Treatments that provide sustained long-term improvements in ADHD symptoms are needed for adults because of the substantial impact of ADHD in adults on general health, psychosocial and neuropsychological functioning, and productivity [9, 10, 33]. During the previous DBT, significant improvements in ADHD symptoms (ADHD-RS-IV total and subscale scores) compared with placebo were observed for GXR-treated patients at 4 weeks [13]. In the current study, rapid improvement in ADHD symptoms was seen for GXR-treated patients within the first 6 weeks, which continued to improve for up to 50 weeks. These improvements were similar to the improvements in patient-reported QoL and all aspects of executive functioning.

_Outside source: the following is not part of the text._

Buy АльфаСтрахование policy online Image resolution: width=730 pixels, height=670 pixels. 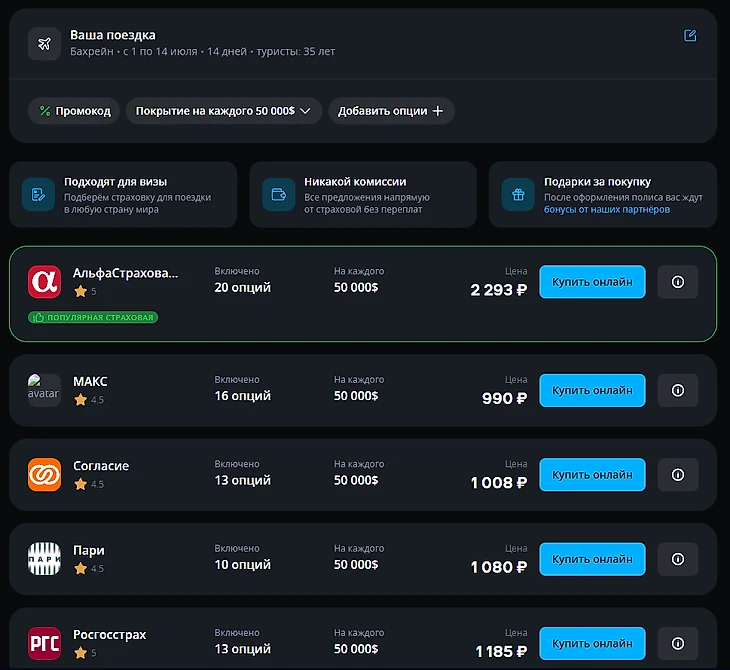point(592,282)
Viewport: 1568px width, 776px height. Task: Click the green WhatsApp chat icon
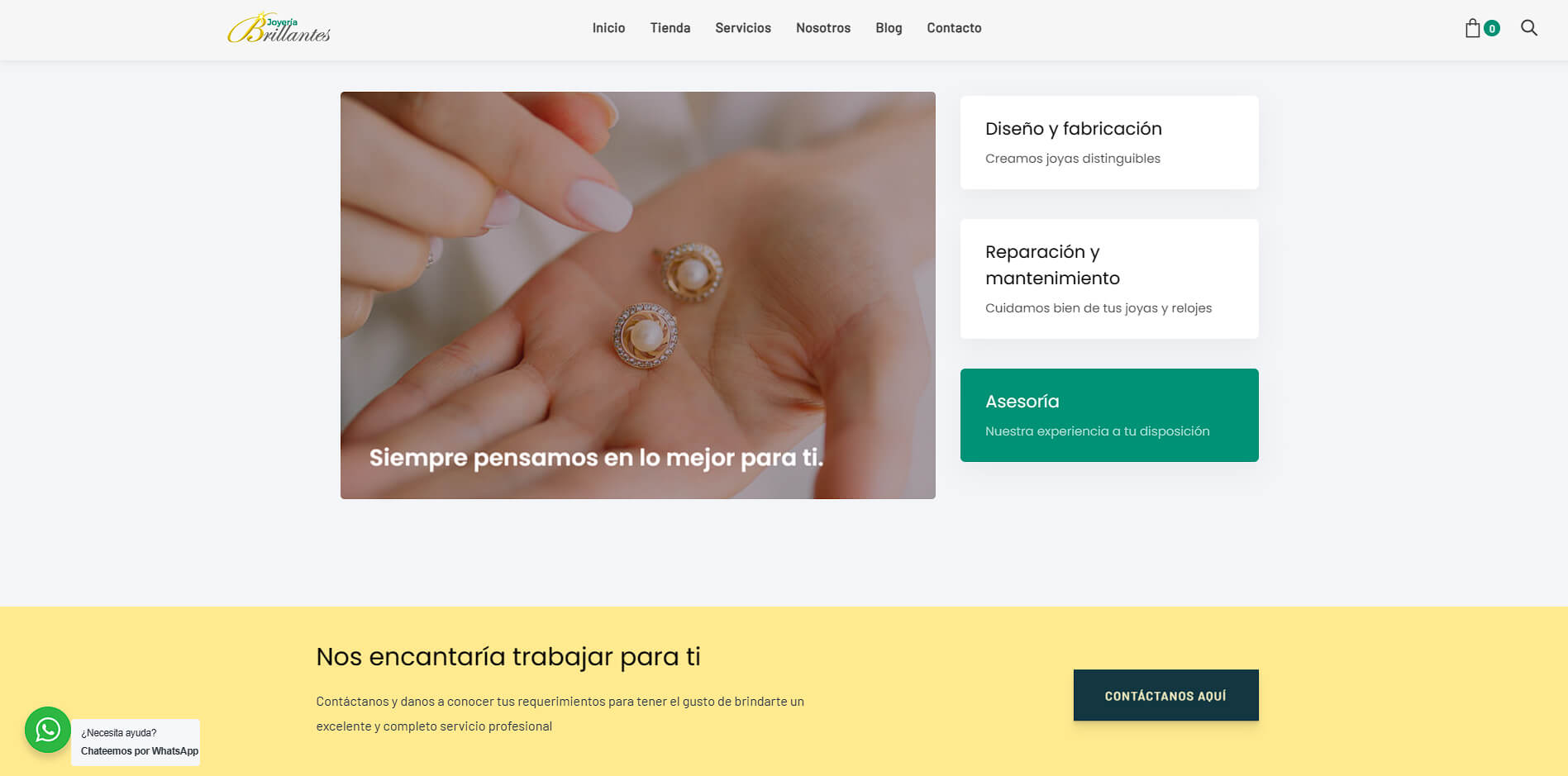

The main strength of this study is that the flexible-dosing regimen allowed individualized treatment in all patients for 50 weeks of treatment. Furthermore, multiple physician- and patient-specific rating instruments were included to assess the effects of treatment. Although all patients underwent titration at the start of the long-term treatment, patients who transitioned from GXR in the previous DBT did not undergo a washout phase and received continuous GXR treatment through to the end of long-term treatment. There was a potential for observer bias because of the open-label nature of the study, and the findings may not be representative of real-world settings because patients with psychiatric or cardiovascular comorbidities, which are common in patients with ADHD, were excluded. In addition, there was a potential bias favoring safety and efficacy for continuing patients because those who discontinued owing to adverse events or lack of efficacy were not eligible for inclusion. However, these effects are balanced by the inclusion of newly enrolled patients.

Conclusions

In conclusion, there were no new or unexpected safety concerns during long-term administration of GXR in Japanese adults with ADHD. During long-term treatment for up to 50 weeks, patients who received dose-optimized GXR had improvements in multiple aspects of ADHD, including symptoms, QoL, and executive functioning.